Le opzioni binarie sono un modo semplice ed immediato per investire sui mercati finanziari. Sono semplici perché non sono tecnicamente complesse, non è difficile investire sui mercati perché non bisogna fare dei calcoli per fissare parametri astrusi. Tuttavia questo non significa che si possa operare a cuor leggero, bisogna sempre capire in anticipo qual è la direzione del mercato e operare di conseguenza. Insomma, per dirla tutta non si tratta di un gioco, si tratta di qualcosa di serio, di investimenti finanziari.
Una delle caratteristiche fondamentali e probabilmente più apprezzate delle opzioni binarie è la scadenza.Il bello di questo strumento è infatti che la scadenza è fissata a priori e non è l’utente che deve decidere quando uscire dalle operazioni.

Quando si compra un’opzione binaria bisogna decidere qual è il mercato di riferimento, qual è la quantità di denaro che si intende investire, qual è la direzione del mercato che si pensa ci sarà e soprattutto la scadenza entro cui la predizione si deve verificare.
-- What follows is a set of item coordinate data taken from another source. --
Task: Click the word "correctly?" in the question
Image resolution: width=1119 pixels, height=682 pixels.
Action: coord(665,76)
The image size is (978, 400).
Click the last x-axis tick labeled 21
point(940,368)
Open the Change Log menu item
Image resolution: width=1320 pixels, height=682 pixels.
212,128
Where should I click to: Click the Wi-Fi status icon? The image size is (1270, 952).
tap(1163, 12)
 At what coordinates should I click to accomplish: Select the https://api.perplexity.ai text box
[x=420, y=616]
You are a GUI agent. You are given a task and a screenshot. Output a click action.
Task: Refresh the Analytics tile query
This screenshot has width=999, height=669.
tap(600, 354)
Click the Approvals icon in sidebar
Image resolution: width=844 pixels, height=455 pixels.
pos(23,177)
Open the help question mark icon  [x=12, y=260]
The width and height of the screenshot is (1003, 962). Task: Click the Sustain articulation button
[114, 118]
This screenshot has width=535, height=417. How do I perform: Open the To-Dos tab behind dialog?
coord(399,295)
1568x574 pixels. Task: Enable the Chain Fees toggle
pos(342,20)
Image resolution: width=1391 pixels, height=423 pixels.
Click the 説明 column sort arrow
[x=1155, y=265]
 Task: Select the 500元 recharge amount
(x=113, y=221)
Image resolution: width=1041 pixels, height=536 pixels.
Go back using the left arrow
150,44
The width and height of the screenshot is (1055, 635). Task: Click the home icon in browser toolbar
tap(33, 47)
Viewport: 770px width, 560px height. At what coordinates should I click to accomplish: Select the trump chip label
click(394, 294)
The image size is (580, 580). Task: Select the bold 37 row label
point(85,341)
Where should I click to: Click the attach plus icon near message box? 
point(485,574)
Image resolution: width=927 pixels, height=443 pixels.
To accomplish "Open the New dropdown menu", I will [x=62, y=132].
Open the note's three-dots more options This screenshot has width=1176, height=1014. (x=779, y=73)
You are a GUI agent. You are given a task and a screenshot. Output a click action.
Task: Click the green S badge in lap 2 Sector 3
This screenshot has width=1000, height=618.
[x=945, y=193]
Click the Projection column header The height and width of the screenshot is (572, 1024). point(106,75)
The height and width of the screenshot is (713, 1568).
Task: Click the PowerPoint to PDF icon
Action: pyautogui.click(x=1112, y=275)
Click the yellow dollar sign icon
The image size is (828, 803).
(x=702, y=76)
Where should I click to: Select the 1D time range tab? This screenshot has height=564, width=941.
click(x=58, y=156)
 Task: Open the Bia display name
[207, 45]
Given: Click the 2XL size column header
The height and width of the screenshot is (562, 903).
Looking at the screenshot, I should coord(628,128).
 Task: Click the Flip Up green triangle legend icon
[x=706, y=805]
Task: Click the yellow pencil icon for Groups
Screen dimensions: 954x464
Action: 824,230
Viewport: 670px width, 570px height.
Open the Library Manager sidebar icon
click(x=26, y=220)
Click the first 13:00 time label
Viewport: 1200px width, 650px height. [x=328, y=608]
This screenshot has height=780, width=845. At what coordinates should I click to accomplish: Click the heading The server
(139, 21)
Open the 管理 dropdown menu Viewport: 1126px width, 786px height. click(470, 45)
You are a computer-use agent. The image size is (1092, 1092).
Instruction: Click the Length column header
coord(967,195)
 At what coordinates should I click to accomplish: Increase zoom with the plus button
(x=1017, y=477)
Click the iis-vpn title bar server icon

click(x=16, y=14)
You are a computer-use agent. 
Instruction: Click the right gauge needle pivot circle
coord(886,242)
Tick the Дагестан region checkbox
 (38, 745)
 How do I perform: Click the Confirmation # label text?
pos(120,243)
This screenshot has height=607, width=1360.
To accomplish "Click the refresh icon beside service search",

Se la predizione sull’andamento del mercato si rivela corretta, si incassa il rendimento associato all’opzione che è noto a priori.

Se invece si sbaglia, si perde una parte dei soldi investiti. Come si vede, dal punto di vista tecnico è tutto molto facile ma per avere successo bisogna essere in grado di prevedere quello che sarà l’andamento del mercato e questo non tutti possono farlo.
Quando si compra un’opzione binaria bisogna anche stabilire la scadenza dell’opzione stessa in relazione alle condizioni di mercato. Molti trader italiani amano investire con una scadenza molto bassa, di solito a 60 secondi, per ottenere profitti più elevati più velocemente.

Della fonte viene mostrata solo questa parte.